Zgrzebnicki w chwili popełniania zbrodni miał 27 lat. Jak wyjaśniali śledczy, na zapisach monitoringu widać było jak opuszcza swoje mieszkanie w odzieży nieadekwatnej do pory roku (było lato). Później wrócił tam, a następnie ślad po nim zaginął. Dwa dni po zbrodni prokuratura wystawiła za mężczyzną list gończy a następnie wydano Europejski Nakaz Aresztowania.

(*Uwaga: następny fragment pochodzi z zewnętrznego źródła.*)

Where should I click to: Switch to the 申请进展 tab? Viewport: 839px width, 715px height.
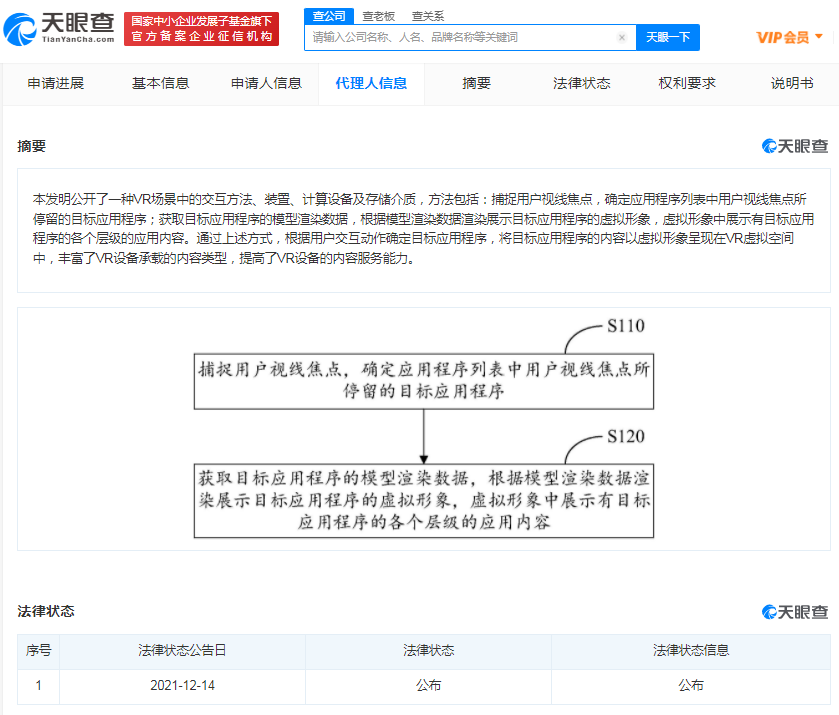[x=54, y=84]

Stworzono także wizualizacje tego jak 34-letni obecnie mężczyzna może wyglądać. Niestety i to nie przyniosło przełomu w śledztwie.
Dwa lata temu policja pod nadzorem prokuratury prowadziła szeroką akcję na terenie Parku Książańskiego ponieważ jedną z wersji jaką przyjęli śledczy było to, że mężczyzna mógł popełnić samobójstwo. Do działań włączono policyjne drony i psy a także Sudecką Grupę Górskiego Ochotniczego Pogotowia Ratunkowego. Niestety, przełom nie nastąpił a podejrzewany o zabójstwo nadal jest nieuchwytny.
–Mamy przyjęte trzy wersje śledcze. Pierwsza to ta, że podejrzany ukrywa się na terenie kraju. Druga, że jest za granicą. Trzecia mówi o tym, że nie żyje – wyjaśniał w tvn24 szef świdnickiej Prokuratury Rejonowej, Marek Rusin. – Trafiały do nas sygnały o tym, że Zgrzebnicki był widziany w różnych miejscach kraju. Wszystkie te informacje były sprawdzane przez policję. Jednak żadna z nich nie zbliżyła śledczych do poszukiwanego mężczyzny.